How Anti-DEI Activists Might Succeed in Changing Bank Policies
First, these latest pushes against DEI follow President Donald Trump’s inauguration earlier this week. Trump now leads a Federal government that favors conservative ideals with Republicans controlling the House of Representatives and the Senate. Additionally, the Supreme Court is largely right-leaning with six of the nine justices holding conservative values.
This opens the way for anti-DEI organizations to receive the Federal government’s support in ending possible discriminatory policies. That started even before Trump was sworn in when the Supreme Court ruled against colleges admitting students based on Affirmative Action and the Securities and Exchange Commission lost a lawsuit to protect Nasdaq’s DEI requirements for publicly listed companies.
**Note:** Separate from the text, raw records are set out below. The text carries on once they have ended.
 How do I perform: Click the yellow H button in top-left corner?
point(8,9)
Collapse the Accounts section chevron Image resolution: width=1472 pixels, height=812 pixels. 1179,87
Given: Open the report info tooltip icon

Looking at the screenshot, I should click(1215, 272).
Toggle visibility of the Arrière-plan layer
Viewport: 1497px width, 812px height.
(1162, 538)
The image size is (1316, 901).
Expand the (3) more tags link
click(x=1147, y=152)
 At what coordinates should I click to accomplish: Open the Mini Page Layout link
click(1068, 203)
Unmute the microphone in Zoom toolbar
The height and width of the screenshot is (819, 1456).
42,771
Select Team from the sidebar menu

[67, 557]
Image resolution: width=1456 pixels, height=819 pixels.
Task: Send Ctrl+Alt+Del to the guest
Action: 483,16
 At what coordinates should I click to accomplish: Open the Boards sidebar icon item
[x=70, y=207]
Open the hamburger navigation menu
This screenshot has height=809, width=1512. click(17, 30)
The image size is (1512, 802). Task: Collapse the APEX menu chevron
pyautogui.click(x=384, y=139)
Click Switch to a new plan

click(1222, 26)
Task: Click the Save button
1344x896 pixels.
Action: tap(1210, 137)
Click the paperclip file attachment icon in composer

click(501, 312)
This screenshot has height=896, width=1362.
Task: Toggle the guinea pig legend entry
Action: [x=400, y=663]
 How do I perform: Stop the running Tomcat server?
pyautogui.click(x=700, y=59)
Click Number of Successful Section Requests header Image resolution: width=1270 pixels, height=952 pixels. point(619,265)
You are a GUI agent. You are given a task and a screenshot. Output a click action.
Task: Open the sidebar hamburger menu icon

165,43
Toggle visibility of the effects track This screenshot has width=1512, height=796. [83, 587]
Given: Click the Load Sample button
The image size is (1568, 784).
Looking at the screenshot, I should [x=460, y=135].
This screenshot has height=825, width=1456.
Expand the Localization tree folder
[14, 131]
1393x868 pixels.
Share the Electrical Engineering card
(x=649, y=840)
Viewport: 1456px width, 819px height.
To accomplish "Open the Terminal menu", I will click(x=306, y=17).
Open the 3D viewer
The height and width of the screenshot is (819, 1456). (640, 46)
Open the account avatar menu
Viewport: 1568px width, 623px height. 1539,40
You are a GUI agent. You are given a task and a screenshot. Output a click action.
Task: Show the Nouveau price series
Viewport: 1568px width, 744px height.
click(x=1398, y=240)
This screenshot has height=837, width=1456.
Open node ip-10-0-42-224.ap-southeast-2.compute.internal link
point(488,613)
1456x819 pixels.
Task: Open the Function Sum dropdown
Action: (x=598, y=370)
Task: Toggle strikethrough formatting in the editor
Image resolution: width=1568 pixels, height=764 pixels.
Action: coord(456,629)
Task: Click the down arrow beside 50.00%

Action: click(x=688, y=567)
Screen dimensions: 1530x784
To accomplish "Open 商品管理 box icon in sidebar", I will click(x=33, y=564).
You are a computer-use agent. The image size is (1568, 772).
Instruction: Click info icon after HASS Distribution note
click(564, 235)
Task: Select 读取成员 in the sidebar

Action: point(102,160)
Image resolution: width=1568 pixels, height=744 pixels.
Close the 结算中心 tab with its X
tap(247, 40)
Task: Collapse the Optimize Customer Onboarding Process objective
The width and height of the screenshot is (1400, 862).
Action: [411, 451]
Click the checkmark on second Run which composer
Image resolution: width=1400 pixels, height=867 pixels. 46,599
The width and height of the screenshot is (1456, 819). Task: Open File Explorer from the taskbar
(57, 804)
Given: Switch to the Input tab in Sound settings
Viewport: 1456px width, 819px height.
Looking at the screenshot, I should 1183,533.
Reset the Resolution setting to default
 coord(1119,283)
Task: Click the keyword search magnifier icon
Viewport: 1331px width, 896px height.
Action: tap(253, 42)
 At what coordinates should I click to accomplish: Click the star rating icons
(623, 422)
President Trump also signed an executive order against DEI shortly after taking the White House. It states “Illegal DEI and DEIA policies not only violate the text and spirit of our longstanding Federal civil-rights laws, they also undermine our national unity, as they deny, discredit, and undermine the traditional American values of hard work, excellence, and individual achievement in favor of an unlawful, corrosive, and pernicious identity-based spoils system.”
What This Means for Bank Stocks
Turning to Wall Street, analysts remain bullish on bank stocks despite pressure to end DEI policies. Goldman Sachs and Bank of America secured Strong Buy ratings while Citigroup and JPMorgan Chase have Moderate Buy ratings. Bank of America has the most growth potential over the next year with a $52.79 price target representing a possible 15.29% upside for BAC shares.